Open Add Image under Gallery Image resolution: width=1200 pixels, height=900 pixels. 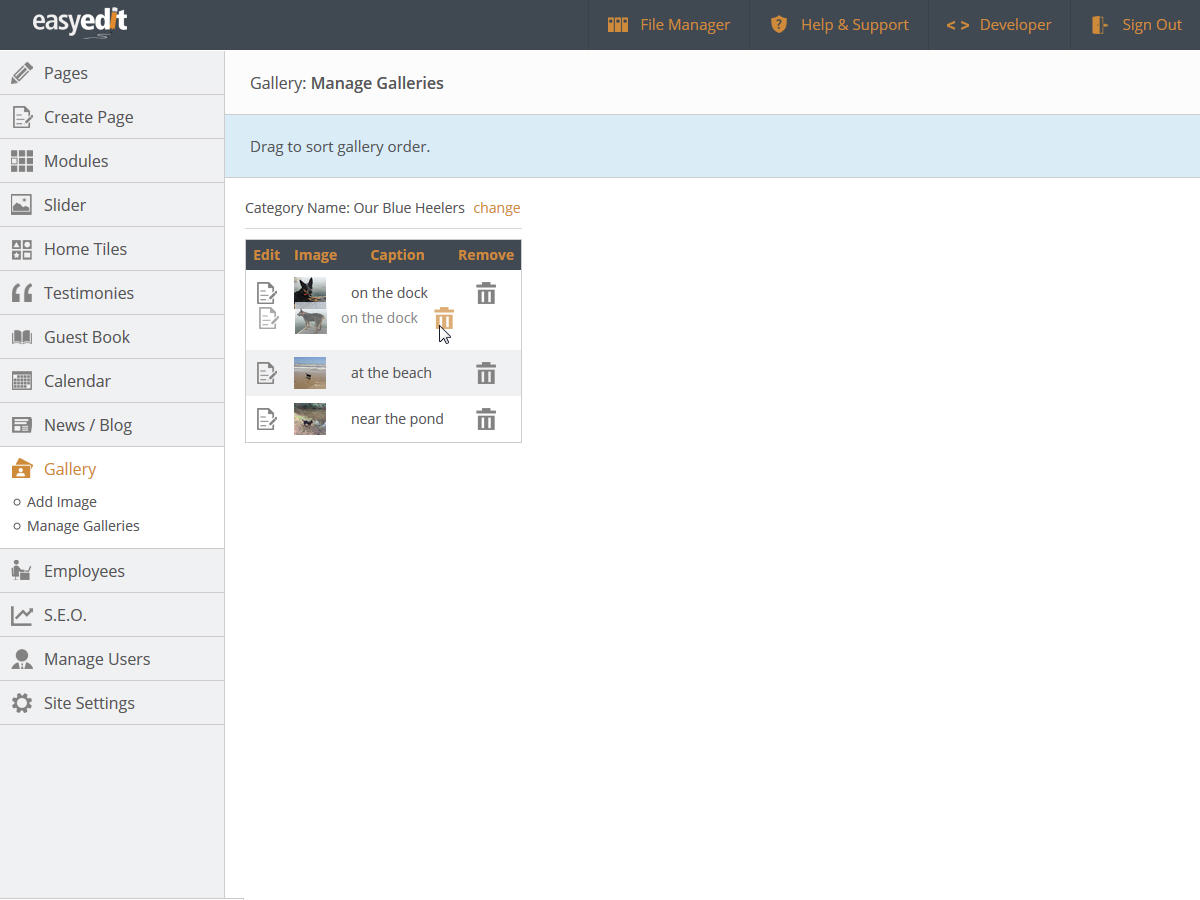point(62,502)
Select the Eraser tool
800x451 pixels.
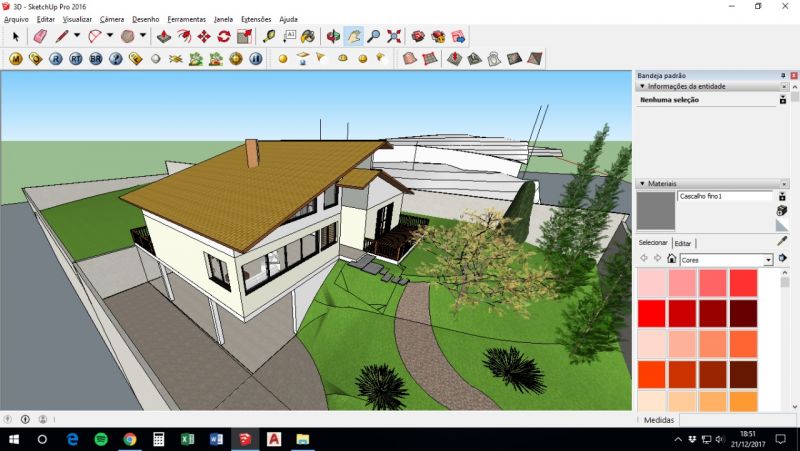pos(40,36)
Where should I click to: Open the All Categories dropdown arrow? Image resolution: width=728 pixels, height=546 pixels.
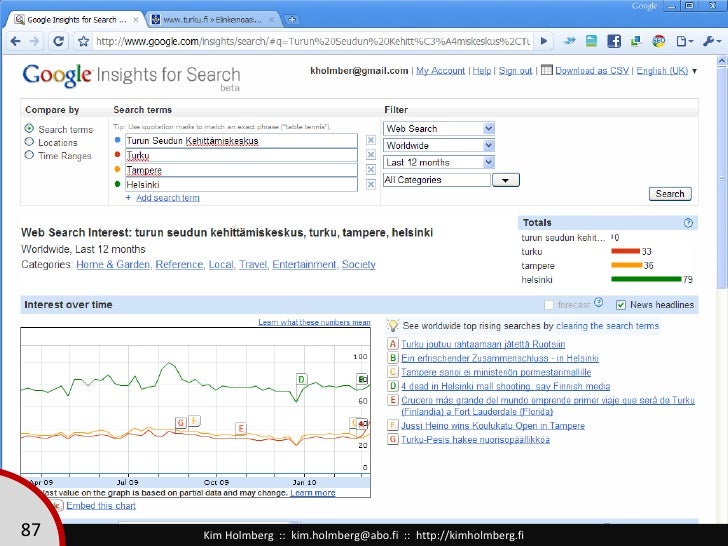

- - - - - - -

No pictures belong in the copy: reproduce exactly the lines above from the one that contains "Select the Eraser tool" through the last line of the entries.

Select the Eraser tool
800x451 pixels.
pos(40,36)
Where should I click to: Open the All Categories dropdown arrow? Image resolution: width=728 pixels, height=546 pixels.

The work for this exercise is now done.